Por José Miguel Zerpa
Cuando conocí a la señorita Nataly, ya los años habían ejercido su peso sobre ella, como consecuencia, podía verse su cabello con contornos grises que caían sobre sus hombros, así la más suave pintura al óleo y este contrastaba, perfectamente, con el color de su piel. Siempre tenía una sonrisa que reflejaba mucha alegría y, quizá, algunas esperanzas perdidas; en su patio tenía un hermoso jardín de rosas en el que, se la podía ver a diario, antes me parecía extraña la devoción de un adulto hacia sus plantas. Las personas que pasaban cerca en horas de la mañana podían escuchar como charlaba con sus plantas y muchos juraron que algunas veces escucharon a estas responderle.
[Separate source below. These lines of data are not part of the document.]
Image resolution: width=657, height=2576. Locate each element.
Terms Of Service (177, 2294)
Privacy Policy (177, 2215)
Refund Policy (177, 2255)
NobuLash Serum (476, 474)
Todavía recuerdo la primera vez que mire a la señorita Nataly, aquel día acabábamos de mudarnos, yo era muy niño todavía. Mientras bajábamos las cosas del auto, ella se asomó a las rejas del portón de su casa, la saludé desde la puerta del coche levantando la mano y ella, sonriendo, levantó su mano también. Con el tiempo me volví muy cercano a ella y muchos días enteros los pasábamos hablando, tenía bastantes historias para contar y a mí me gustaba escuchar sus relatos; algunas veces, llegué a preguntarle por qué cultivaba rosas y ella siempre tenía la misma respuesta:
—Las rosas me ayudan a conservar mis recuerdos, las espinas me traen recuerdos malos; sus colores me recuerdan momentos felices y cuando alguna se marchita sin razón, me trae recuerdos tristes y crueles.
En aquel momento no entendí sus palabras, hoy puedo asegurar que comprendo lo que quiso decir. Recuerdo que el último día que hablamos, su rostro reflejaba una gran tristeza.
—¿Por qué está triste? —Le pregunté creyendo que había algo que yo pudiera hacer.
—Hijo, mi cuerpo se está debilitando y dentro de muy poco tiempo me marcharé; mi mayor preocupación es que mis queridas rosas, a las que he cuidado tanto, las que me han visto en momentos buenos y malos, al no tener quien las cuide, se marchiten. —Una lágrima cayó de su rostro, yo era muy joven y no entendía el motivo de su llanto, pero aún así intenté calmarla.
—No llore, por favor, ya no llore. Yo cuidaré de su jardín mientras usted regresa,yo cuidare de sus rosas. —Le respondí entre sollozos.
Aquella tarde, cuando nos sentamos a hablar como de costumbre, ella miraba el horizonte, mientras el sol iluminaba su jardín, sus ojos reflejaban una gran alegría y tristeza. Esa fue la última vez que pude ver su rostro. Hace ya diez años que la señorita Nataly abandonó este mundo y yo sigo cuidando su jardín por si algún día ella regresa. En el lugar donde cayeron sus lágrimas, nació una hermosa rosa azul que, hoy en día, sigue ahí. La cuido mucho porque es uno de esos recuerdos tristes de los que ella tanto hablaba. Este es su jardín, pero también es mío, este es el jardín de los recuerdos.